Take each line of the entries below that contains "dropdown" and copy it.

───

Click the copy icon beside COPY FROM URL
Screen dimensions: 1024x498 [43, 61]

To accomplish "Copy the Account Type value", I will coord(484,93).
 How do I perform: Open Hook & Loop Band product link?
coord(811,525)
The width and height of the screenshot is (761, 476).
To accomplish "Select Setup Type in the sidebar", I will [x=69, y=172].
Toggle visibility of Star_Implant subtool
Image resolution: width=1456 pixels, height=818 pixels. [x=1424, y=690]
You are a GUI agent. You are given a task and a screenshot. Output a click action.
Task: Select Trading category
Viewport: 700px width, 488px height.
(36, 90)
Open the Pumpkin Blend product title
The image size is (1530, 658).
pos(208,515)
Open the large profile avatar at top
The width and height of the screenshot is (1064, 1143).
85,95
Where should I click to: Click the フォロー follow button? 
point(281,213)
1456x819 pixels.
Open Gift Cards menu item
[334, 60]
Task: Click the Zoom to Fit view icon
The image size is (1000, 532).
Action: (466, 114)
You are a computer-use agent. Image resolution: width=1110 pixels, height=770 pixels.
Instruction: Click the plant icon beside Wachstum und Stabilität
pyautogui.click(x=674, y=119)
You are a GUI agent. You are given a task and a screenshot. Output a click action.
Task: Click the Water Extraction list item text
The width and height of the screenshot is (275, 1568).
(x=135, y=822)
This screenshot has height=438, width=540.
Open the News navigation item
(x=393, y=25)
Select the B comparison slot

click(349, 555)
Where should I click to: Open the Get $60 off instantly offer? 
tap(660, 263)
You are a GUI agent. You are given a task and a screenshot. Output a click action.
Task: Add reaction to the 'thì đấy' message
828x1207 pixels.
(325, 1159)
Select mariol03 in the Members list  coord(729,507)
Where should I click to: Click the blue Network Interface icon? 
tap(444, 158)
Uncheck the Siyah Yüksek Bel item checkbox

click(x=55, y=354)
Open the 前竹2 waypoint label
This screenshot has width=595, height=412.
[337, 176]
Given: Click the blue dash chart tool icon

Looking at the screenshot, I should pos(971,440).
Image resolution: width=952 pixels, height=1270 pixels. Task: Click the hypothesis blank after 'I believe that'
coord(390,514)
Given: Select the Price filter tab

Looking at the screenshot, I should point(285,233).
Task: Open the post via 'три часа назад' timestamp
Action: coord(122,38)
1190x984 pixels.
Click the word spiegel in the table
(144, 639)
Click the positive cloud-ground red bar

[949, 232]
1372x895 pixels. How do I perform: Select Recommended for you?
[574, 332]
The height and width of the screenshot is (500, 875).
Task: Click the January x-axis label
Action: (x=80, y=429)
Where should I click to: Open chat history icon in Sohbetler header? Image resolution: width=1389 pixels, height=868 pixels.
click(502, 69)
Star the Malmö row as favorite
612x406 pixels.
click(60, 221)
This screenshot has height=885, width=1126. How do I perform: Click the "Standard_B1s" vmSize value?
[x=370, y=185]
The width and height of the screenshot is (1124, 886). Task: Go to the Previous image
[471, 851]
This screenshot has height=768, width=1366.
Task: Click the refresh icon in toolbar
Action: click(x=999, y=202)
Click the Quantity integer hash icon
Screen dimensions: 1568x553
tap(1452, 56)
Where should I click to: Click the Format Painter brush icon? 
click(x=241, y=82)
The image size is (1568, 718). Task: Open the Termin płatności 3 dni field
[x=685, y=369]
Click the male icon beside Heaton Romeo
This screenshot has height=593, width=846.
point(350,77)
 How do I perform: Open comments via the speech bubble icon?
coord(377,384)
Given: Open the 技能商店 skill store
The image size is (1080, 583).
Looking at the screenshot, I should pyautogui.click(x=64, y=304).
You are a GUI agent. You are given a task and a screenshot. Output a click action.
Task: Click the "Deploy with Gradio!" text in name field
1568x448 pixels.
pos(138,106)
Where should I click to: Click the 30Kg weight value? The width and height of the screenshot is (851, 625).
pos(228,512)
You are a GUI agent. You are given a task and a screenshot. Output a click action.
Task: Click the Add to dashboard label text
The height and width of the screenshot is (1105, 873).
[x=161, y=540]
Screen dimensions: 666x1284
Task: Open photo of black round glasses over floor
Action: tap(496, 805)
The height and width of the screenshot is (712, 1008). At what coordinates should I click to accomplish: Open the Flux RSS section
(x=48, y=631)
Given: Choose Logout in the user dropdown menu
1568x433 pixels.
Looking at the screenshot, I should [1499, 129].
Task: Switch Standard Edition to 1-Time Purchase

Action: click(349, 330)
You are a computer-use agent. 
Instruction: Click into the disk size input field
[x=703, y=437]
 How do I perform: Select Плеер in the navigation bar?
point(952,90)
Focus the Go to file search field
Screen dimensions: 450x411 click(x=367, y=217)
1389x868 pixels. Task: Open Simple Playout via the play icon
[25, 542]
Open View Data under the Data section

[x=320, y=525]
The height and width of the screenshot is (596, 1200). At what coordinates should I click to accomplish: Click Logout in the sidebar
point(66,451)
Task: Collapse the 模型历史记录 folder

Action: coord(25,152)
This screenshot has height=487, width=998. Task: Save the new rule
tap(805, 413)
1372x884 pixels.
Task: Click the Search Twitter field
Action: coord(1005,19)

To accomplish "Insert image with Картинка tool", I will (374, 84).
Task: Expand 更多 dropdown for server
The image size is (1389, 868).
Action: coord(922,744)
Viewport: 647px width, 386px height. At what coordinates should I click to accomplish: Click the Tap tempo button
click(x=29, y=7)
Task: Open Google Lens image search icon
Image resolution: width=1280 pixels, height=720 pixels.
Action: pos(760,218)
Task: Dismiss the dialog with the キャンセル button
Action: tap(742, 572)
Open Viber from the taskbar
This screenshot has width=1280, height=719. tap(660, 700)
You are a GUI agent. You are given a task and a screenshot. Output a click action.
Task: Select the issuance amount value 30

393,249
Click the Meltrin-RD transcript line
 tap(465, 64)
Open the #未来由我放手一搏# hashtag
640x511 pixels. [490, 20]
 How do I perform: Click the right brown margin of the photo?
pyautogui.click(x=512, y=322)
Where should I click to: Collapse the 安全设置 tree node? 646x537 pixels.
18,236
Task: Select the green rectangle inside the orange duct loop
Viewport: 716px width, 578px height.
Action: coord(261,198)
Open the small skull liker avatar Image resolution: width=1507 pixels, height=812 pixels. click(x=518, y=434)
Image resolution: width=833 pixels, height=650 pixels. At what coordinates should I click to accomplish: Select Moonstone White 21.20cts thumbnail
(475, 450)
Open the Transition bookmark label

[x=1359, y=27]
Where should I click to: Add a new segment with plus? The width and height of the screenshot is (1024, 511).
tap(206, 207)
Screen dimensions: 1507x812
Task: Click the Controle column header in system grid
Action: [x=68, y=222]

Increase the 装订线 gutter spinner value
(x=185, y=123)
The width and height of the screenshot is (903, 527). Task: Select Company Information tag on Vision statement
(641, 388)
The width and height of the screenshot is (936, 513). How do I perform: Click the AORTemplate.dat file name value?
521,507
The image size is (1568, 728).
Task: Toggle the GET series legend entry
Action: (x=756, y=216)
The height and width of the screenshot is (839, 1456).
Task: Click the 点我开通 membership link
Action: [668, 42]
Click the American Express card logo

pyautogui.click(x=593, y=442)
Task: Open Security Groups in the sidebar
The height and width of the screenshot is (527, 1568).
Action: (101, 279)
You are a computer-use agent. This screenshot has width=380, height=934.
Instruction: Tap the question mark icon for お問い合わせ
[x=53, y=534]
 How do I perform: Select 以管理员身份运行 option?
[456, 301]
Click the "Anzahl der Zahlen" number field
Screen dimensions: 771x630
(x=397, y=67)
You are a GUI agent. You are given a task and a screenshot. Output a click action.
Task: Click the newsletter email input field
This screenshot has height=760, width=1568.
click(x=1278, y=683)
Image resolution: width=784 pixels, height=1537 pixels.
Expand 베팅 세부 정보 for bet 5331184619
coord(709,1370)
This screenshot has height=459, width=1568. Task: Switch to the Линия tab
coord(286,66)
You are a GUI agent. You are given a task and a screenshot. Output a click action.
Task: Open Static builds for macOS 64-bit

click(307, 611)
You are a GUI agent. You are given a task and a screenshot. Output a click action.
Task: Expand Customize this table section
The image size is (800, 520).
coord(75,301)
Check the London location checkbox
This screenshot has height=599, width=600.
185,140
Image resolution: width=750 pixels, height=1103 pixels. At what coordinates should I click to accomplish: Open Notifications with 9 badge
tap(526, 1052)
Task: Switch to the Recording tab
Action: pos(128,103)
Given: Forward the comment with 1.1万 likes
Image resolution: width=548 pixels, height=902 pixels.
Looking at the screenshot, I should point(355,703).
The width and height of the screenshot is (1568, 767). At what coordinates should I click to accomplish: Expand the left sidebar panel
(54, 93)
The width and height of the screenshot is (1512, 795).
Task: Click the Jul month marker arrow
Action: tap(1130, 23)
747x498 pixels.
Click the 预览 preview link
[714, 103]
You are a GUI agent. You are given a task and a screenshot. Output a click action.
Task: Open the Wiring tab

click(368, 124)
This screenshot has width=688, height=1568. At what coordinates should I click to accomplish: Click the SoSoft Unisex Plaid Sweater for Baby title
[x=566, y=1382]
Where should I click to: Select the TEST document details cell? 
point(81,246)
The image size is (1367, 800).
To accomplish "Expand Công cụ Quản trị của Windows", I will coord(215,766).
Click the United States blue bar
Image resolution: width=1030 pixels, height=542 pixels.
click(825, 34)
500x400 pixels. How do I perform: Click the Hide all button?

───

Response for this exercise »
Given: Choose Logout in the user dropdown menu
Task: Expand 更多 dropdown for server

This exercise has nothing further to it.